People began moving into the Wupatki region about 50 years after the nearby Sunset Crater volcano erupted in 1064. That eruption spread ash and cinder over the northern Arizona grasslands and forests around the Little Colorado river. It was a time of good rains in that country, and the ash made the soil rich and better able to hold water. The good growing conditions attracted people from both Chaco Canyon to the east and Hohokam settlements to the south. They joined the Sinagua people already living there to develop a fine farming region.
But it did not last for ever. Around the year 1200, the rains began drying up, and what would be a prolonged drought began. By around 1300, most of the Wupatki settlements and pueblos had been abandoned and its residents moved on to more hospitable places.

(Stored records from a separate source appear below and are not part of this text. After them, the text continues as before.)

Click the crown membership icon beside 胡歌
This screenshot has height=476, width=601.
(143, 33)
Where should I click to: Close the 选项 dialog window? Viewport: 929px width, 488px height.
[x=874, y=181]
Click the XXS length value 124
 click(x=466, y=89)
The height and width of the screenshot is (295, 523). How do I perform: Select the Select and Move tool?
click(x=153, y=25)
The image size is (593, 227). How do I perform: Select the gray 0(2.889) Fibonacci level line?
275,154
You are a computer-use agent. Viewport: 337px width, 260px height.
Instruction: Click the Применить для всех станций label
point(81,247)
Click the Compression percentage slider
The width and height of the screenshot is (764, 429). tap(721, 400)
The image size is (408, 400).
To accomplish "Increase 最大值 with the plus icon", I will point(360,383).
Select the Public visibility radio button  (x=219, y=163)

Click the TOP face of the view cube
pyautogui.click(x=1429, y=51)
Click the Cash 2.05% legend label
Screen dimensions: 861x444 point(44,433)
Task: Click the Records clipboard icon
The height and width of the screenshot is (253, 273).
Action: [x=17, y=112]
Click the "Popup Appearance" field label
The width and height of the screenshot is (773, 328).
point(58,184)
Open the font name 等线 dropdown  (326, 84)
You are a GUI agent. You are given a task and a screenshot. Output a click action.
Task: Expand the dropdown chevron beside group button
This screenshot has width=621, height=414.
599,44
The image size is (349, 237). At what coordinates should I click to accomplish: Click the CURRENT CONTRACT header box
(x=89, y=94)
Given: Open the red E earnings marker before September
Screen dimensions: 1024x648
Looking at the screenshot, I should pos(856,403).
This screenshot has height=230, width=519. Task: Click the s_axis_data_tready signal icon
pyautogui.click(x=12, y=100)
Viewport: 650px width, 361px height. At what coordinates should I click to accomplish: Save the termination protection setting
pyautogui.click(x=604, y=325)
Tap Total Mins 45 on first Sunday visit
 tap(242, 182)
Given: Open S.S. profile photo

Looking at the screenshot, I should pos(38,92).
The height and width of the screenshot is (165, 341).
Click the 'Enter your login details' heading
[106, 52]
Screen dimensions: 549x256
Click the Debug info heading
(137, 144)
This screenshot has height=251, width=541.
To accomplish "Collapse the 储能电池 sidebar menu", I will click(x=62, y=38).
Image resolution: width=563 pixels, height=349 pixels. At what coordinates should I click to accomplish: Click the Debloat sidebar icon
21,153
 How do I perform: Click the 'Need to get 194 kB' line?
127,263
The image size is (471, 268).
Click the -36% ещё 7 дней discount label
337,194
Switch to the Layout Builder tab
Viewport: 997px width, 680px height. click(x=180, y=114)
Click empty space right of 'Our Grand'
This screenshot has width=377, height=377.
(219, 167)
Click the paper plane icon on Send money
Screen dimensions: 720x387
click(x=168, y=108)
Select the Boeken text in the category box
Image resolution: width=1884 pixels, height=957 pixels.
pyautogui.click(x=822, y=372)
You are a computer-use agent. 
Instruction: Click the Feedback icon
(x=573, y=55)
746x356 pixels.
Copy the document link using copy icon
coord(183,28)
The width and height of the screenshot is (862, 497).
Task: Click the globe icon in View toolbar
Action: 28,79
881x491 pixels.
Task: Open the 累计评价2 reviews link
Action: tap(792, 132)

In its heyday, however, Wupatki was an advanced farming and trading center. It was a melting pot of Native American societies, taking elements from each of the groups that had moved into the area. The main pueblo was built of native stone with over 1,000 rooms and open Kivas. The large ball court was very similar to the ball courts found in central America.
It fires the imagination: To stand where these people stood, look into their homes, walk the trails they walked, to listen to their chatter and laughter echo through time to bounce off the walls of their homes and kivas, reminds us we are not the first people to make use of this land, and we may not be the last.